#### Work item
The required result is an exact copy of the material from the line with "Image resolution: width=1080" through its final line, both ends included.

#### Input material
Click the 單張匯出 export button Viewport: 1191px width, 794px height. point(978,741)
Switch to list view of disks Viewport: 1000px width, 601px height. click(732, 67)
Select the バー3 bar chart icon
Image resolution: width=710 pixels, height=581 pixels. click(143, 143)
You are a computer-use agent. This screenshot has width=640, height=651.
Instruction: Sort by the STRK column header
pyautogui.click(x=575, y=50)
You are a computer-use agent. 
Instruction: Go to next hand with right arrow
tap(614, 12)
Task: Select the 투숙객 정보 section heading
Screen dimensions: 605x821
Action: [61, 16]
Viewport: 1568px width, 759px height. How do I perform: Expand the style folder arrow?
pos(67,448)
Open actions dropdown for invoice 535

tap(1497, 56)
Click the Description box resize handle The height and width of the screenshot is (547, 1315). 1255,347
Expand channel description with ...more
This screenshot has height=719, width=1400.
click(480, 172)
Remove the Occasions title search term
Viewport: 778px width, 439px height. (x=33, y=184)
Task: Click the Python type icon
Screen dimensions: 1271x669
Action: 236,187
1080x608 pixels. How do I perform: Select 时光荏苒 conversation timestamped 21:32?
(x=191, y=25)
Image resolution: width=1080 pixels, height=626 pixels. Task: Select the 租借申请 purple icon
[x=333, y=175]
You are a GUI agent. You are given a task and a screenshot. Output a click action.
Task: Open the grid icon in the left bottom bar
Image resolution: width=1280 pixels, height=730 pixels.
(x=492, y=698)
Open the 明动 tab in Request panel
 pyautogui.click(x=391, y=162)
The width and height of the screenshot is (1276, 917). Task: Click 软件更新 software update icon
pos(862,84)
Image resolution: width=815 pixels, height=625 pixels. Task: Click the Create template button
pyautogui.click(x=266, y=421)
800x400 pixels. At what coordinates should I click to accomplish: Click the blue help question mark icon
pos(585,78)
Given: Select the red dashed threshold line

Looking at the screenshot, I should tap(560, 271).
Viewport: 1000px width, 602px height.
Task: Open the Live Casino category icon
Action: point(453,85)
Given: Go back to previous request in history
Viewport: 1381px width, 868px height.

#### Solution to the problem
Image resolution: width=1080 pixels, height=626 pixels. Task: Select the 租借申请 purple icon
[x=333, y=175]
You are a GUI agent. You are given a task and a screenshot. Output a click action.
Task: Open the grid icon in the left bottom bar
Image resolution: width=1280 pixels, height=730 pixels.
(x=492, y=698)
Open the 明动 tab in Request panel
 pyautogui.click(x=391, y=162)
The width and height of the screenshot is (1276, 917). Task: Click 软件更新 software update icon
pos(862,84)
Image resolution: width=815 pixels, height=625 pixels. Task: Click the Create template button
pyautogui.click(x=266, y=421)
800x400 pixels. At what coordinates should I click to accomplish: Click the blue help question mark icon
pos(585,78)
Given: Select the red dashed threshold line

Looking at the screenshot, I should tap(560, 271).
Viewport: 1000px width, 602px height.
Task: Open the Live Casino category icon
Action: point(453,85)
Given: Go back to previous request in history
Viewport: 1381px width, 868px height.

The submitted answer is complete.